MLB.com Columnist

Lyle Spencer

Soler's talent, temperament evoke memories of Vlad

Cubs phenom reminds Maddon of Guerrero 'with plate discipline'

Soler's talent, temperament evoke memories of Vlad

MESA, Ariz. -- In any normal camp in any normal spring, Jorge Soler would be the focus of the kind of hype associated with brilliant young talents performing phenomenal athletic acts.

It is a testament to the power of the Kris Bryant Experience that Soler has managed to fly under the Cubs' radar in spite of soaring skills calling to manager Joe Maddon's mind the great Vladimir Guerrero.

"That is a great compliment," Soler said Monday morning in Spanish as Cactus League play winds down. "I do not know him, just from television. But I know he was a great player."

Soler was pleased to learn from someone close to Guerrero that Vlad is a good-hearted, shy guy rarely seen without a smile. This description seems to fit Jorge himself like a tailored suit.

Soler's RBI triple

At 6-foot-5 and 245 pounds, Soler has Guerrero's physical dimensions to go with a similar skill set. Signed in 2012 for nine years and $30 million after defecting from his native Cuba, he turned 23 last month. Soler will be 28 in 2020, the final year of his contract.

The great Bryant debate having been temporarily resolved with his move Monday to the Minor League camp, there are no doubts about Soler. He'll be in the lineup when the Cubs launch the season Sunday at Wrigley Field against the Cardinals.

In 97 plate appearances with the Cubs last season, Soler hit .292 with five homers and 20 RBIs, forging an impressive .903 OPS.

"He's been great from when he was called up last year to the work he's put in when he came to camp this spring," said first baseman Anthony Rizzo, one of the game's emerging stars and bright young leaders. "He goes about his business and does everything right.

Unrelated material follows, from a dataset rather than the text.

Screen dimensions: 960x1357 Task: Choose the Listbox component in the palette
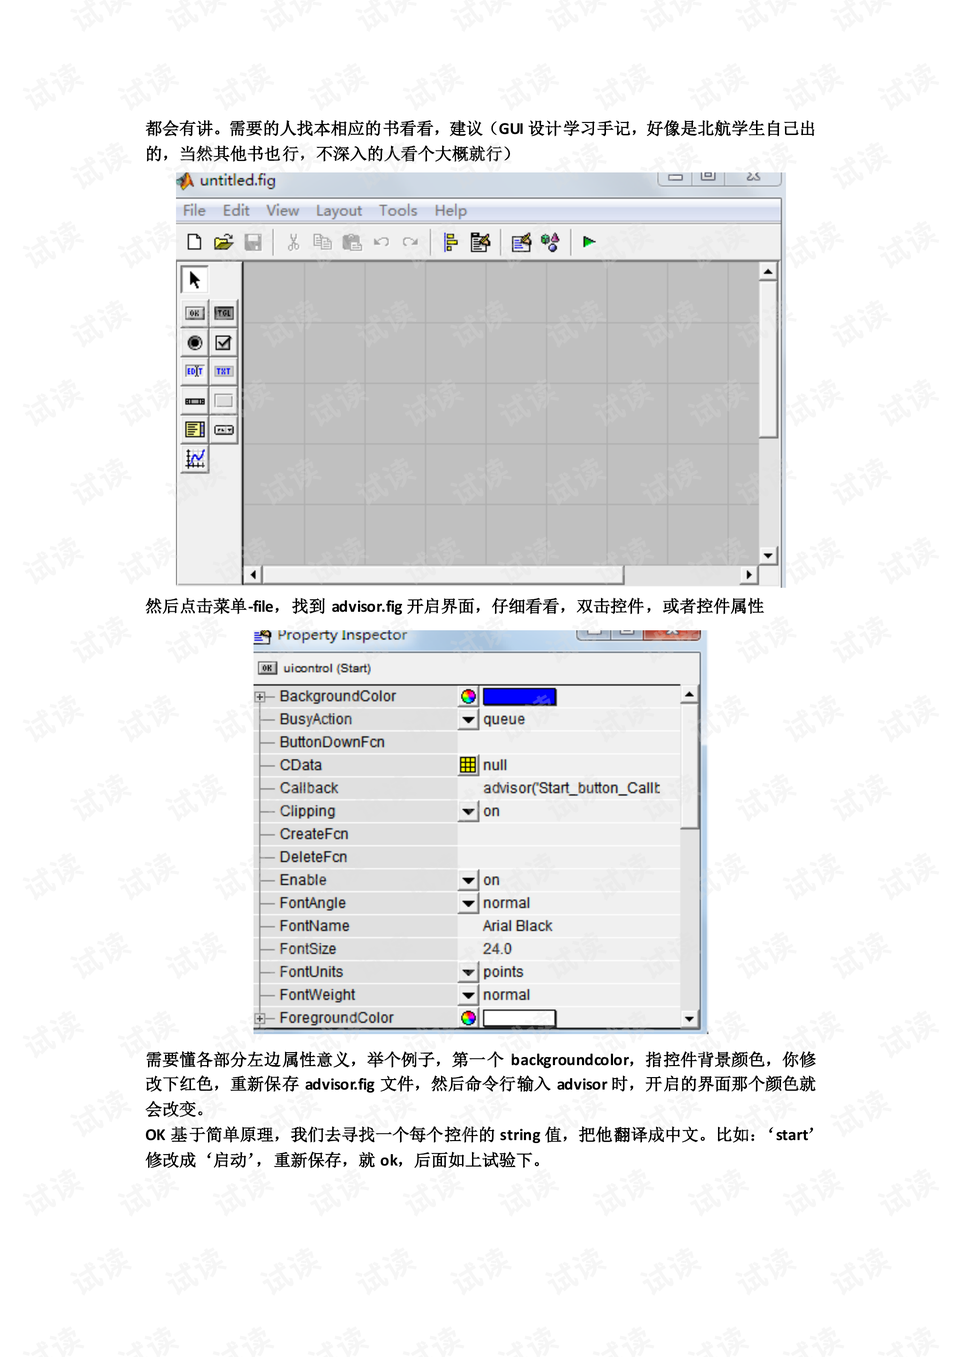[194, 428]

"He's going to help us. He's got a great approach at the plate, and even though I've only seen a small sample size of his defense, his arm is right up there. He plays hard and leaves it out there. It's all you can ask for."

Soler's diving grab

Maddon was the Angels' bench coach when Guerrero arrived in 2004 as a free agent after spending his first seven seasons with the Montreal Expos.

Guerrero won the American League Most Valuable Player Award in '04, hitting .337 with 39 homers, 126 RBIs and 124 runs scored. He stole 15 bases and gunned down baserunners with his powerful arm.

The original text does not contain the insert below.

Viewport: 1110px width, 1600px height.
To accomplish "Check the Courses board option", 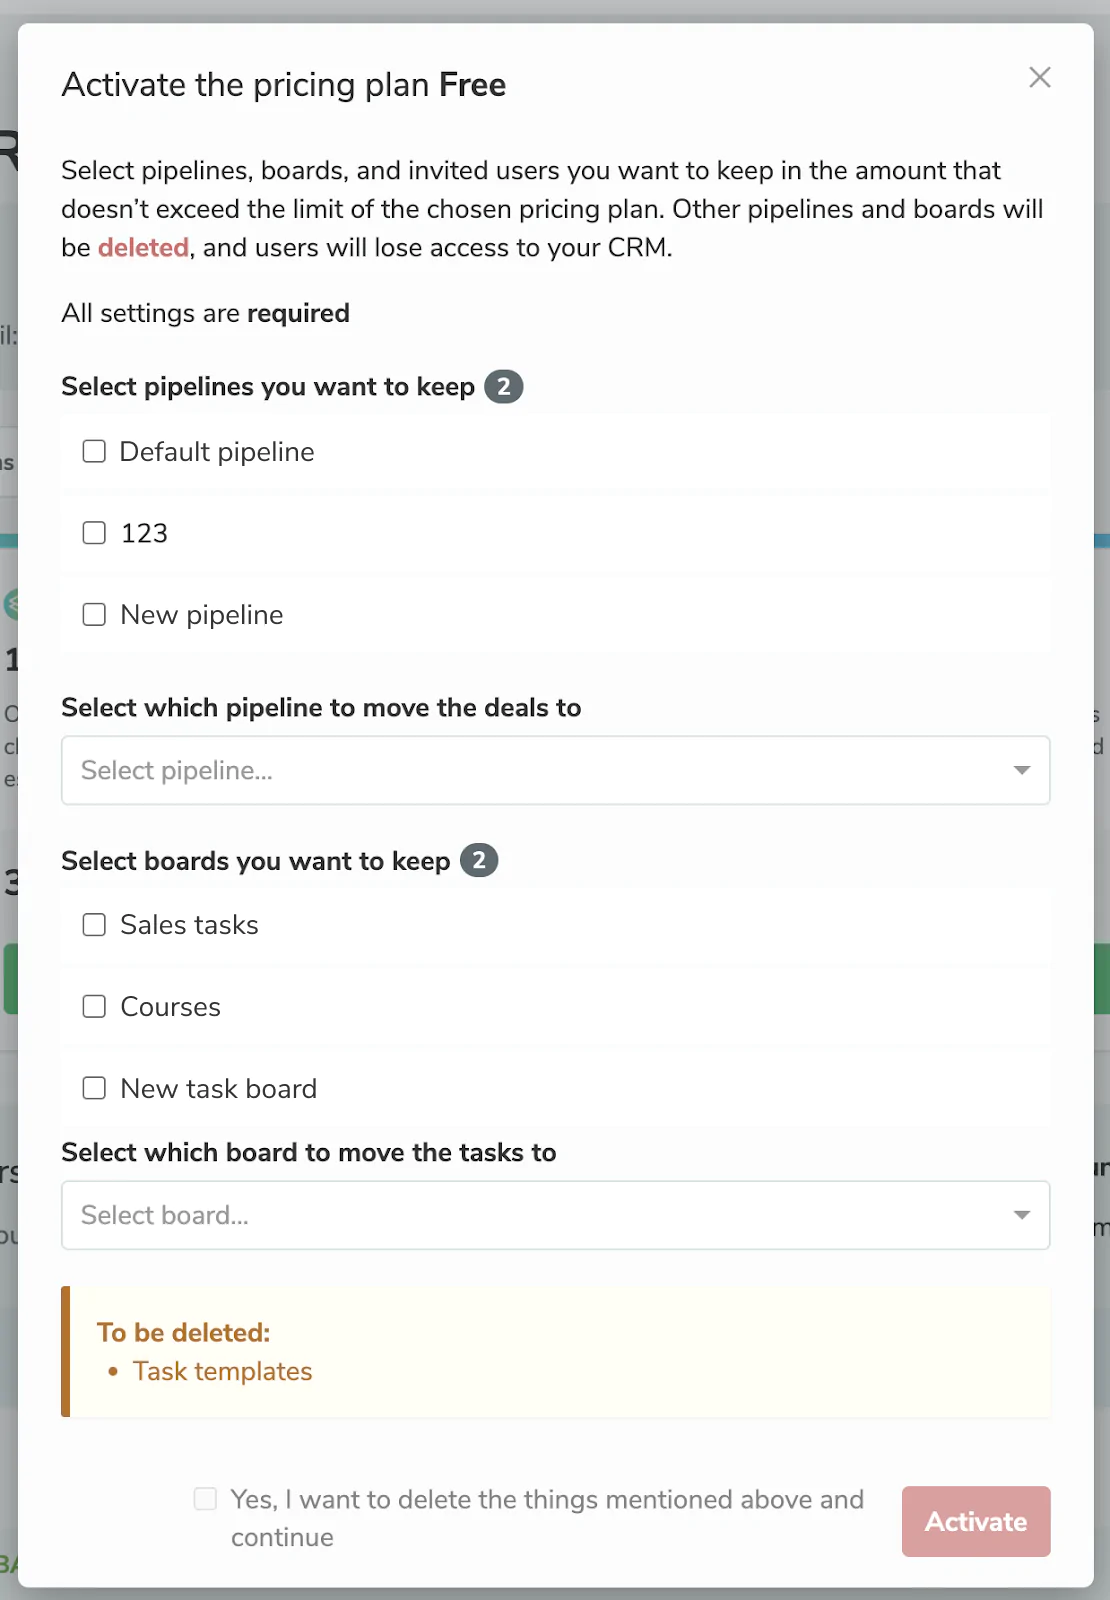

Retiring after the 2013 season with the Orioles, Guerrero left with a .318 career batting average, 449 homers and 1,496 RBIs. His .931 lifetime OPS eclipsed legends Hank Aaron, Tris Speaker, Frank Robinson, Duke Snider and Mike Schmidt.

Invoking Guerrero's name with respect to Soler is clearly a compliment of the highest order, even if Havana-born Jorge might not grasp all the details just yet as he works on his second language.

"The fact that he doesn't really understand or speak English very well could work in his favor right now," Maddon said. "He's a beautiful man. I really, really enjoy the way he is. He's like Vladimir with plate discipline."

Known for his nose-to-toes strike zone, Guerrero actually was a remarkable contact hitter. He never struck out 100 times in his 16 seasons, averaging 74 whiffs per 162 games. That's about half the norm for today's sluggers.

Showing his commitment to improvement, Soler has reduced his strikeout count significantly this spring after whiffing 24 times in 97 plate appearances in August and September. He had only nine strikeouts in 50 plate appearances before Monday's game against the reigning World Series champions, hitting .333 with a .980 OPS.

Soler's towering two-run blast

Maddon has indicated that Soler's discipline makes him a candidate for the No. 2 spot in the order even if his natural power points to the middle third.

"With him," Maddon said, "it goes beyond his power. This guy looks over a baseball now. This guy has great decision-making ability at the plate. That bleeds into either you're driving in the second leadoff hitter plus one or he's setting up somebody after him because the guy is going to take his walks.

"He's a really interesting baseball player. I'd heard good things, but his impression on me has been really strong."

Maddon is not alone. Dodgers players are still talking about an inside fastball Soler launched for a double this spring.

"It's in on his hands and he just turns and crushes it," Dodgers second baseman Howie Kendrick said. "You don't see that very often. He's really an impressive hitter."

Soler said his goals this season are to stay healthy, learn as much as he can and do whatever he's asked by his manager.

"We have a lot of young guys, and we're all trying to get better," Soler said. "It's exciting to be around all these guys."

All of a sudden, it's fashionable to be a Cub, not just a Cubs fan. That is perhaps the most remarkable part of this transformation orchestrated by club president Theo Epstein and his staff.